### TASK TO COMPLETE
Please give again, word for word, each line that falls between the line with "Instruction: Click the" and the end of the data, inclusive.

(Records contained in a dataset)
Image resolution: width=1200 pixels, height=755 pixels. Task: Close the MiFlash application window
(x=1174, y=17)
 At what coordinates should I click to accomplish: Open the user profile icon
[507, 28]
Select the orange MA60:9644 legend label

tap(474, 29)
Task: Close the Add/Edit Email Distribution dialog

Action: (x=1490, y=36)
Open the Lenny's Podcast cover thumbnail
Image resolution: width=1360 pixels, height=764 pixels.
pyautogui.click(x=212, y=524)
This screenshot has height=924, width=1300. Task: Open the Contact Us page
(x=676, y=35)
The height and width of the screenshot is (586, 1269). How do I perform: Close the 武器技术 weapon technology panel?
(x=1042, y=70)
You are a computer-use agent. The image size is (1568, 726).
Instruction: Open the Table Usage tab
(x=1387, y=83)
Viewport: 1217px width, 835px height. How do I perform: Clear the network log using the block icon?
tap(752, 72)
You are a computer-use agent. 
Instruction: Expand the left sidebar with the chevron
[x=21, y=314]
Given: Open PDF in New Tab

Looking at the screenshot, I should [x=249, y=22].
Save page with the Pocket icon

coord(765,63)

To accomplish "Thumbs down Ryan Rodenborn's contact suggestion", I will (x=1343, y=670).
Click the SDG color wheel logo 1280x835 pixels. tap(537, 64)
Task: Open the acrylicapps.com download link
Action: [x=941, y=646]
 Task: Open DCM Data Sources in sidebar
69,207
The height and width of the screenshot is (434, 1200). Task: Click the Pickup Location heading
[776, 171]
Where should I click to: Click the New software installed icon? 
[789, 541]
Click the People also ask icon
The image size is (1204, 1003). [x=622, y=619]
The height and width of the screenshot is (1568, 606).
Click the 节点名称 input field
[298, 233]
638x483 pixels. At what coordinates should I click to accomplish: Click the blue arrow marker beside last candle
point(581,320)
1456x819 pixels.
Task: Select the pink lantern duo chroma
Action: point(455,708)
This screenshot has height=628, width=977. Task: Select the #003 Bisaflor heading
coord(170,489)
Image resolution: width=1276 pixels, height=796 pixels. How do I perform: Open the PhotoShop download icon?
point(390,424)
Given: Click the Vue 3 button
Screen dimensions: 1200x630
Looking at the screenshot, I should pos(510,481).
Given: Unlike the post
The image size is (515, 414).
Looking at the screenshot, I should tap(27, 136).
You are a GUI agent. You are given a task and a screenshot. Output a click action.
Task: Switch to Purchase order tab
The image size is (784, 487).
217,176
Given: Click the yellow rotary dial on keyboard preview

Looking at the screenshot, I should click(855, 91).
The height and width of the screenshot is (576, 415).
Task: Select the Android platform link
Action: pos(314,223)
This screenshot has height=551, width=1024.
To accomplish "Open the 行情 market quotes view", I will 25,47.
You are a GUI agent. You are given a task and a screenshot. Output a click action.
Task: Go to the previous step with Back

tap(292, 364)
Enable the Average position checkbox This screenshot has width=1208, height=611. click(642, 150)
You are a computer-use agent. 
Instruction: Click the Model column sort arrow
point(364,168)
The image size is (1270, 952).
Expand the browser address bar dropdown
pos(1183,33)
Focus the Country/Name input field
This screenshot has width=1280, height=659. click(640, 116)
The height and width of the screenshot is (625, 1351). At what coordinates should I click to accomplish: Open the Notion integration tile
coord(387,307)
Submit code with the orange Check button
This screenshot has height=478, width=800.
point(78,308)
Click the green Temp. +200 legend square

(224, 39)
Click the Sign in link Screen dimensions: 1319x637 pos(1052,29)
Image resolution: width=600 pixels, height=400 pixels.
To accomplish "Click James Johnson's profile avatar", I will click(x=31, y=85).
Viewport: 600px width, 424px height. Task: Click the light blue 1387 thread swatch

### OUTPUT BELOW
Instruction: Click the Model column sort arrow
point(364,168)
The image size is (1270, 952).
Expand the browser address bar dropdown
pos(1183,33)
Focus the Country/Name input field
This screenshot has width=1280, height=659. click(640, 116)
The height and width of the screenshot is (625, 1351). At what coordinates should I click to accomplish: Open the Notion integration tile
coord(387,307)
Submit code with the orange Check button
This screenshot has height=478, width=800.
point(78,308)
Click the green Temp. +200 legend square

(224, 39)
Click the Sign in link Screen dimensions: 1319x637 pos(1052,29)
Image resolution: width=600 pixels, height=400 pixels.
To accomplish "Click James Johnson's profile avatar", I will click(x=31, y=85).
Viewport: 600px width, 424px height. Task: Click the light blue 1387 thread swatch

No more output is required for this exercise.